Every line of the data must be retyped exactly as it stands.
START Given entries
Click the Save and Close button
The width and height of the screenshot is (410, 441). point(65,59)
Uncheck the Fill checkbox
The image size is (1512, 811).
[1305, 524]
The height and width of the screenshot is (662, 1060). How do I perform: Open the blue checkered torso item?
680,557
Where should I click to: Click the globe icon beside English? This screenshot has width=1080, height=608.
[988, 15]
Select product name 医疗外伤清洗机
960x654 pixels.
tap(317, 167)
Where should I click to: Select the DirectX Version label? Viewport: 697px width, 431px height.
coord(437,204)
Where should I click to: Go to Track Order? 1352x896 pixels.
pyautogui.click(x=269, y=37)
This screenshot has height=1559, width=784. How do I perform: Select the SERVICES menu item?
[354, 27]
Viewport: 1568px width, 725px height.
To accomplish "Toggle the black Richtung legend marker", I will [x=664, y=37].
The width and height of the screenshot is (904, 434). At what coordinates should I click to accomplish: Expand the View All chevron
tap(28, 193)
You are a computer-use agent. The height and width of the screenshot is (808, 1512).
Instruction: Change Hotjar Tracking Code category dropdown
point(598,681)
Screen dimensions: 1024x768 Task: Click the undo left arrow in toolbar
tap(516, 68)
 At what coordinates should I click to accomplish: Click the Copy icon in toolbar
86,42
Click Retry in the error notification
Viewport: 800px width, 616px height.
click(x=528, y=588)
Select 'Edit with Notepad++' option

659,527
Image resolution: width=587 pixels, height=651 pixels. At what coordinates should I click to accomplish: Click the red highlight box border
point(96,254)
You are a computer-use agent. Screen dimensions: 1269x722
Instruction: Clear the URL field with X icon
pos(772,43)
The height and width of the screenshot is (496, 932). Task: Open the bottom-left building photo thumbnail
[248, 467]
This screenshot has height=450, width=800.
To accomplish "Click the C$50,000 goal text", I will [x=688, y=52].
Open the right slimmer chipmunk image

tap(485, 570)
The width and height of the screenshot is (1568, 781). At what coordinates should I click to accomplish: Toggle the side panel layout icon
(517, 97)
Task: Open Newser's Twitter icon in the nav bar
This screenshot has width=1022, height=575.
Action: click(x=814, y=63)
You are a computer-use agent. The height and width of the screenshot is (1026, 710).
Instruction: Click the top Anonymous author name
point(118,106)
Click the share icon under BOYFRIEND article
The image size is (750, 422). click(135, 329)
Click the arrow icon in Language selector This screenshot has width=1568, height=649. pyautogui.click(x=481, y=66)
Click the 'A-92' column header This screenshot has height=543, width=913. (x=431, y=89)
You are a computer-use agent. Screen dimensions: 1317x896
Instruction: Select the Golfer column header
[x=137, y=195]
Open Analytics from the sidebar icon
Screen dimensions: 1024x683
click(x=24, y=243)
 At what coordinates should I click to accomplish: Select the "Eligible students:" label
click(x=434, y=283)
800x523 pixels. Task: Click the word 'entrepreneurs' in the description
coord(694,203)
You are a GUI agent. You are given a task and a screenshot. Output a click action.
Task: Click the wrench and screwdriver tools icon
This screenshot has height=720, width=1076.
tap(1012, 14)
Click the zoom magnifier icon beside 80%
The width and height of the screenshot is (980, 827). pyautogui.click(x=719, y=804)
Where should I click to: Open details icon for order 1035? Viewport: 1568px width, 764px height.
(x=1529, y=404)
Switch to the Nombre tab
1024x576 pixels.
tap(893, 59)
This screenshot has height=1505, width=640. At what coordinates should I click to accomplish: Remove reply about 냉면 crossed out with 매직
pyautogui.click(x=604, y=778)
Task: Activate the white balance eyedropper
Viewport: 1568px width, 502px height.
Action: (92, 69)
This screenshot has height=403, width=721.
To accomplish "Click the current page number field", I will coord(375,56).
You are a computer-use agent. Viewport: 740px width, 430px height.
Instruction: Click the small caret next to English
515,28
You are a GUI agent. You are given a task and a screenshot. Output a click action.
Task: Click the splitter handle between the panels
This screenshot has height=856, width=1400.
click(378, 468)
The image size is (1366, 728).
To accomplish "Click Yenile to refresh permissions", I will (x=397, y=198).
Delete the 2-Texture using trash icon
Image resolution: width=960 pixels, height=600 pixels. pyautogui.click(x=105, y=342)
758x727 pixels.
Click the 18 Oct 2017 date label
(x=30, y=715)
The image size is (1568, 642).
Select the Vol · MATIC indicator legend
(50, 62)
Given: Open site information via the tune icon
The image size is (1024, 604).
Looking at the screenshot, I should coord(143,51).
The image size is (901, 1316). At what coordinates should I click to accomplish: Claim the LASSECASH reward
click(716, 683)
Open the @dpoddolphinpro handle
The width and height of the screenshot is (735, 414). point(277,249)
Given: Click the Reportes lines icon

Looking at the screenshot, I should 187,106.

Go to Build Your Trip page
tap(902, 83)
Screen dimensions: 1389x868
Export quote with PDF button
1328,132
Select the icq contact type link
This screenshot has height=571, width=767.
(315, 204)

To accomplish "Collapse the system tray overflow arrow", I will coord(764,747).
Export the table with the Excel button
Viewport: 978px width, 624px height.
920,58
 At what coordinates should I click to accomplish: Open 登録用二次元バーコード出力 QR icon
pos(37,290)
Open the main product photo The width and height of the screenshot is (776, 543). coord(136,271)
END Given entries
● **Answer for this exercise**
Click the Save and Close button
The width and height of the screenshot is (410, 441). point(65,59)
Uncheck the Fill checkbox
The image size is (1512, 811).
[1305, 524]
The height and width of the screenshot is (662, 1060). How do I perform: Open the blue checkered torso item?
680,557
Where should I click to: Click the globe icon beside English? This screenshot has width=1080, height=608.
[988, 15]
Select product name 医疗外伤清洗机
960x654 pixels.
tap(317, 167)
Where should I click to: Select the DirectX Version label? Viewport: 697px width, 431px height.
coord(437,204)
Where should I click to: Go to Track Order? 1352x896 pixels.
pyautogui.click(x=269, y=37)
This screenshot has height=1559, width=784. How do I perform: Select the SERVICES menu item?
[354, 27]
Viewport: 1568px width, 725px height.
To accomplish "Toggle the black Richtung legend marker", I will [x=664, y=37].
The width and height of the screenshot is (904, 434). At what coordinates should I click to accomplish: Expand the View All chevron
tap(28, 193)
You are a computer-use agent. The height and width of the screenshot is (808, 1512).
Instruction: Change Hotjar Tracking Code category dropdown
point(598,681)
Screen dimensions: 1024x768 Task: Click the undo left arrow in toolbar
tap(516, 68)
 At what coordinates should I click to accomplish: Click the Copy icon in toolbar
86,42
Click Retry in the error notification
Viewport: 800px width, 616px height.
click(x=528, y=588)
Select 'Edit with Notepad++' option

659,527
Image resolution: width=587 pixels, height=651 pixels. At what coordinates should I click to accomplish: Click the red highlight box border
point(96,254)
You are a computer-use agent. Screen dimensions: 1269x722
Instruction: Clear the URL field with X icon
pos(772,43)
The height and width of the screenshot is (496, 932). Task: Open the bottom-left building photo thumbnail
[248, 467]
This screenshot has height=450, width=800.
To accomplish "Click the C$50,000 goal text", I will [x=688, y=52].
Open the right slimmer chipmunk image

tap(485, 570)
The width and height of the screenshot is (1568, 781). At what coordinates should I click to accomplish: Toggle the side panel layout icon
(517, 97)
Task: Open Newser's Twitter icon in the nav bar
This screenshot has width=1022, height=575.
Action: click(x=814, y=63)
You are a computer-use agent. The height and width of the screenshot is (1026, 710).
Instruction: Click the top Anonymous author name
point(118,106)
Click the share icon under BOYFRIEND article
The image size is (750, 422). click(135, 329)
Click the arrow icon in Language selector This screenshot has width=1568, height=649. pyautogui.click(x=481, y=66)
Click the 'A-92' column header This screenshot has height=543, width=913. (x=431, y=89)
You are a computer-use agent. Screen dimensions: 1317x896
Instruction: Select the Golfer column header
[x=137, y=195]
Open Analytics from the sidebar icon
Screen dimensions: 1024x683
click(x=24, y=243)
 At what coordinates should I click to accomplish: Select the "Eligible students:" label
click(x=434, y=283)
800x523 pixels. Task: Click the word 'entrepreneurs' in the description
coord(694,203)
You are a GUI agent. You are given a task and a screenshot. Output a click action.
Task: Click the wrench and screwdriver tools icon
This screenshot has height=720, width=1076.
tap(1012, 14)
Click the zoom magnifier icon beside 80%
The width and height of the screenshot is (980, 827). pyautogui.click(x=719, y=804)
Where should I click to: Open details icon for order 1035? Viewport: 1568px width, 764px height.
(x=1529, y=404)
Switch to the Nombre tab
1024x576 pixels.
tap(893, 59)
This screenshot has height=1505, width=640. At what coordinates should I click to accomplish: Remove reply about 냉면 crossed out with 매직
pyautogui.click(x=604, y=778)
Task: Activate the white balance eyedropper
Viewport: 1568px width, 502px height.
Action: (92, 69)
This screenshot has height=403, width=721.
To accomplish "Click the current page number field", I will coord(375,56).
You are a computer-use agent. Viewport: 740px width, 430px height.
Instruction: Click the small caret next to English
515,28
You are a GUI agent. You are given a task and a screenshot. Output a click action.
Task: Click the splitter handle between the panels
This screenshot has height=856, width=1400.
click(378, 468)
The image size is (1366, 728).
To accomplish "Click Yenile to refresh permissions", I will (x=397, y=198).
Delete the 2-Texture using trash icon
Image resolution: width=960 pixels, height=600 pixels. pyautogui.click(x=105, y=342)
758x727 pixels.
Click the 18 Oct 2017 date label
(x=30, y=715)
The image size is (1568, 642).
Select the Vol · MATIC indicator legend
(50, 62)
Given: Open site information via the tune icon
The image size is (1024, 604).
Looking at the screenshot, I should coord(143,51).
The image size is (901, 1316). At what coordinates should I click to accomplish: Claim the LASSECASH reward
click(716, 683)
Open the @dpoddolphinpro handle
The width and height of the screenshot is (735, 414). point(277,249)
Given: Click the Reportes lines icon

Looking at the screenshot, I should 187,106.

Go to Build Your Trip page
tap(902, 83)
Screen dimensions: 1389x868
Export quote with PDF button
1328,132
Select the icq contact type link
This screenshot has height=571, width=767.
(315, 204)

To accomplish "Collapse the system tray overflow arrow", I will coord(764,747).
Export the table with the Excel button
Viewport: 978px width, 624px height.
920,58
 At what coordinates should I click to accomplish: Open 登録用二次元バーコード出力 QR icon
pos(37,290)
Open the main product photo The width and height of the screenshot is (776, 543). coord(136,271)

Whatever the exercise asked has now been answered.